I'm looking to step up from my good French carbon 10" chef's knife for everyday kitchen use (mostly European cooking). Though the hammered Damascus blades are beautiful, I am looking just for function here....

I'm considering the Kikuichi Performance TKC and the Kikuichi Elite Carbon Gyuto and it's not clear what the relative advantages and disadvantages of the two are, other of course than the fact that the TKC rusts less easily. I am a little chary of getting a Japanese carbon blade -- I did have one get a pit on the edge where I hadn't wiped off a drop of water for an hour or so.... Now I know, but still.

Thoughts?


----------



## K-Fed (Jan 19, 2013)

Having used knives from both lines, I would definitely go with the tkc, and actually have two tkc gyutos in my work kit. One 270mm and the other at 210mm. They get nearly carbon sharp, actually sharper than some carbon I've used, hold an edge extremely well, and have barely taken a patina even with heavy daily use. Oh, and welcome . The family shot of the work gyutos.

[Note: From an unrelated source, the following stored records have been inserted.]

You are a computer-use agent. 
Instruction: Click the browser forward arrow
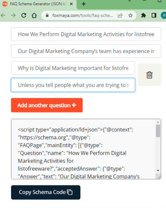(13, 15)
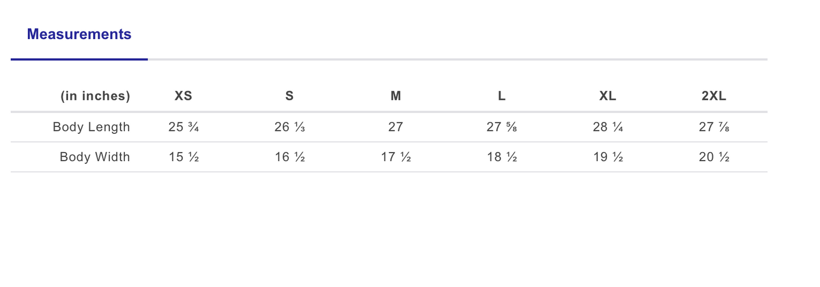Select M body width value 17 ½

point(396,157)
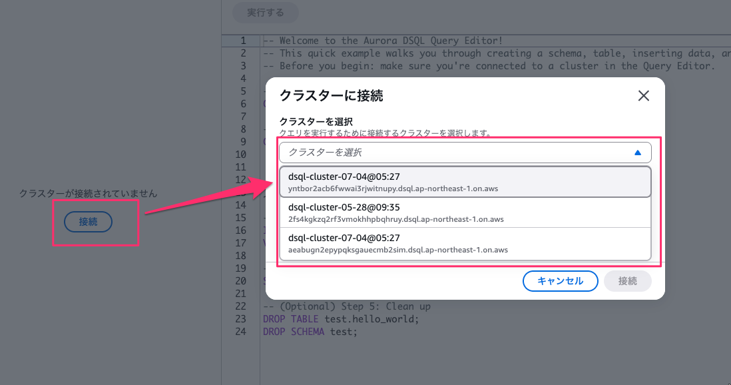Click the 接続 button in the left panel

[88, 222]
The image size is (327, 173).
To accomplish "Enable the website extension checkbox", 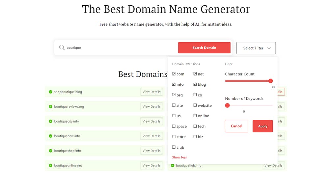I will click(x=195, y=105).
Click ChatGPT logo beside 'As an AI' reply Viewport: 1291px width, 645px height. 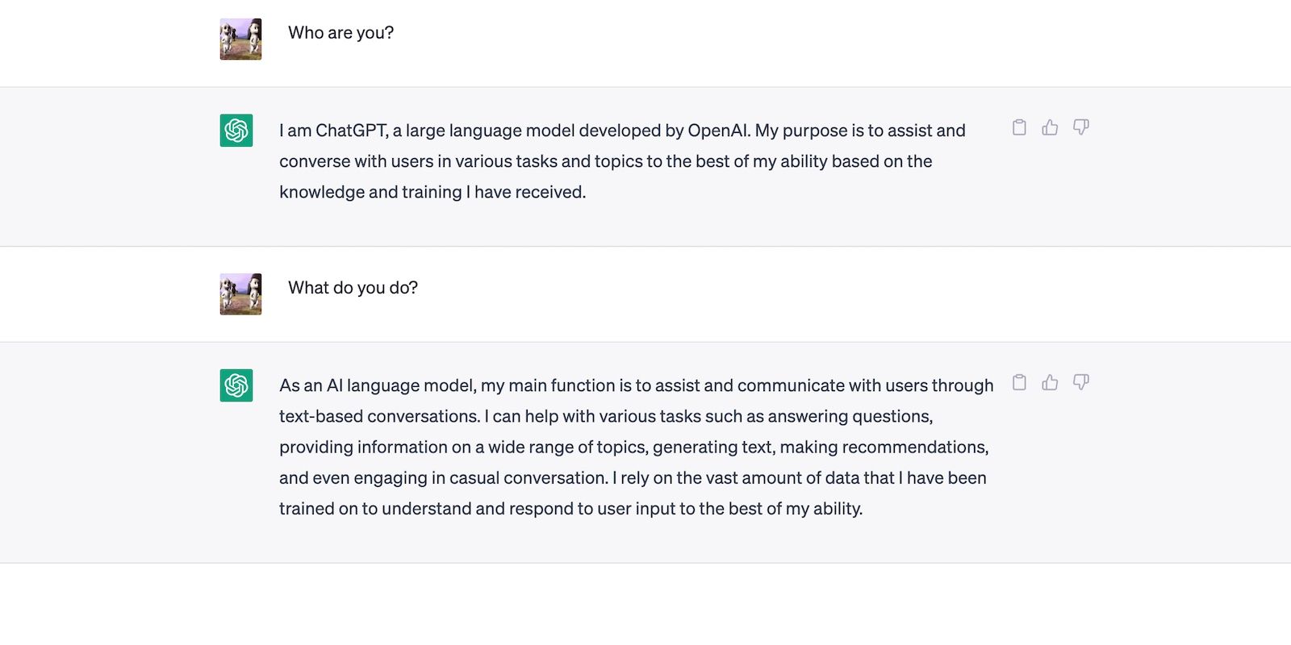click(x=236, y=385)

I just realized that I have no carbon gyutos anymore and don't really find myself missing them. Though I do want to add a 270mm Sakai yusuke gyuto to the collection. I love what they do with white steel.


----------



## K-Fed (Jan 19, 2013)

Oops. Just remembered I have a 240mm misono swede off to Dave for a re-handle. I lied... That knife I do miss.


----------



## tk59 (Jan 19, 2013)

The Kikuichi is a nice knife. The TKC is it's equal or better in every way except for the profile is a bit more curvacious and decent carbon steel just sharpens easier. An less expensive alternative to the TKC is the CarboNEXT. It's hard to say whether they are the same knife but they perform very similarly.


----------



## ChefOnAWire (Jan 20, 2013)

I use a Kikuichi warikomi damascus 240 and a Kikuichi carbon elite 210 everyday and have had no issues with either. The carbon elite does take on patina very fast but is not as reactive as my friends white carbon knives from Konosuke. The warikomi is the swedish semi-stainless and is very forgiving when is comes to rust. In a rush last week I left it sit after slicing duck breast, when I remembered and picked up the knife expecting the worst there was nothing wrong with it. Both are good knives but if you want to get into carbon the carbon elite is a good place to start, very light, very thin, very simple to sharpen and easy on the wallet.


----------



## NO ChoP! (Jan 20, 2013)

I think the TKC has gotten expensive...you can dang near buy two Carbonext.


----------